Elbette iyiye gittiğimiz konular vardır o konuyu ayrıca değerlendirmek gerek. Sağlam karakterli, öngörüsü yüksek ve kendisini sürekli yenileyen, geliştiren ve iyileştiren yöneticiler ile eğitimdeki vizyon ve misyon belirlemelerinde öğretmenler ön safta olmalıdır. Öğretmenlikten geçme bile olsa idareci ve yöneticilerin öğretmen kadar hassasiyet ve ön sezgileri kalmamıştır. Çünkü onlar artık daha iyi nasıl yükselebilirim ve koltuğumda daha fazla nasıl kalabilirim ve nasıl daha çok kazanırım kaygısı içerisine girmişlerdir.

 

Velilerimiz çocuklarını okulların kapısında bırakıp dönmelidirler. Çocuklarının okulda iyi öğrenci olabilme başarısı kendi ayaklarının üzerinde durabilmeleri ile doğrudan bağlantılıdır. Çocuklarının yanından ayrılmayan, onları sürekli diğer çocuklar ile kıyaslayan, üzerine giydiği reklam kokan elbisesi ile sınıftaki sıranın başında bekleyen veliler, çocuğunun bir sihirbaz maharetiyle adam olacağını zannediyorlar.
 

İşte burada sormak gerek: Eğitim şart mı? Eğitim şarttır.

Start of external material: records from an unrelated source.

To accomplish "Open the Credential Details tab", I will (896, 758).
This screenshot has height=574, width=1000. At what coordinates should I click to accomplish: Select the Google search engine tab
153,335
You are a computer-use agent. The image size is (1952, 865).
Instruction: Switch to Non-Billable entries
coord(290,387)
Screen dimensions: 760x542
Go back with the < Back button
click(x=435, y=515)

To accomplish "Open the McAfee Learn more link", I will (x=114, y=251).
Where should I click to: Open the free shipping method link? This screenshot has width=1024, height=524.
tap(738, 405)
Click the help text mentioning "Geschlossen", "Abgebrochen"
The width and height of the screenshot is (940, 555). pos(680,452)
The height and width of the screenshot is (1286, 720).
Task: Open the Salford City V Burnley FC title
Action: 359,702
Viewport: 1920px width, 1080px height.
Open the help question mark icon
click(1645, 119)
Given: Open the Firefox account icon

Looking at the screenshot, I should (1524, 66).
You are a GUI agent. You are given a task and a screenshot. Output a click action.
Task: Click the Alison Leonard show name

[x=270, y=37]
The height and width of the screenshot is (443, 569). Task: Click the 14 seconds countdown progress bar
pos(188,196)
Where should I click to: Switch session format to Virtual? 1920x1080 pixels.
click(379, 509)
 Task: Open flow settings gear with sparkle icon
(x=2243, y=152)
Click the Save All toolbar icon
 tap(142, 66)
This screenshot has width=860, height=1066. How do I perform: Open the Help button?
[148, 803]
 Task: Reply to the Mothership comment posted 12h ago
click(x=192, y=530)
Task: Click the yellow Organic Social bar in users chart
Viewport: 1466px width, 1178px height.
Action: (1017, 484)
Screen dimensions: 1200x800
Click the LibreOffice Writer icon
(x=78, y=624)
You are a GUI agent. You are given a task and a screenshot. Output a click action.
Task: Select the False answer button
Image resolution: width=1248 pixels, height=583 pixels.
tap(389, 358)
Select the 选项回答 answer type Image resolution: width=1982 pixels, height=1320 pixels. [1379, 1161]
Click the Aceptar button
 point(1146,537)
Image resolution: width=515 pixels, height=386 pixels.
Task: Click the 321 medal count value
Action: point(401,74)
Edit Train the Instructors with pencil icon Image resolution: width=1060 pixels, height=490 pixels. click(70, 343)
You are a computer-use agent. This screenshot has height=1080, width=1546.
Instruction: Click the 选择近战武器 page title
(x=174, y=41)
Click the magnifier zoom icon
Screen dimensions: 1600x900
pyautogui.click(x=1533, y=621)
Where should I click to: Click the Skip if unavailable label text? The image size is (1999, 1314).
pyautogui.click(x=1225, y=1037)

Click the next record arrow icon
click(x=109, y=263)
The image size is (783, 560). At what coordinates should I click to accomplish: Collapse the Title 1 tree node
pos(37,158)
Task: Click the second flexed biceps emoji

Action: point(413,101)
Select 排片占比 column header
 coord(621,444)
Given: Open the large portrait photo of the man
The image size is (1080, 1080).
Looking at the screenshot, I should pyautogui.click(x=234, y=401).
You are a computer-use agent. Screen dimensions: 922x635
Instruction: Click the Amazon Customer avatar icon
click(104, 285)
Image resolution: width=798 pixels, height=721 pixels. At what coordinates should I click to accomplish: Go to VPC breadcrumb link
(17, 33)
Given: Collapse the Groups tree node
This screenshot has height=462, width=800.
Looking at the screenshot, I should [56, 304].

Hem de topyekûn milletimizin her ferdine, her an ve her daim. O zaman gelin bu işe bir el atalım. Gösteriş, para kazanma, makam, mevki ve zorunluluktan dolayı değil, gerçekten bize gerekli bilgileri, milli manevi değerlerimizi öğrenmek ve insan olmak için okullarımıza koşalım. Okullarımızdaki öğretmenlerimize güvenelim ve onları önyargılarımızla yargılamayalım. Çocuklarımız nasıl olsa bir şeyler öğreniyorlar hiç merek etmeyin,  bu konuda gösterdiğimiz hassasiyeti, eğitimi konusunda da gösterelim. Öğretimin telafisi olabilir ama eğitimin telafisi zor olur. Vesselam!!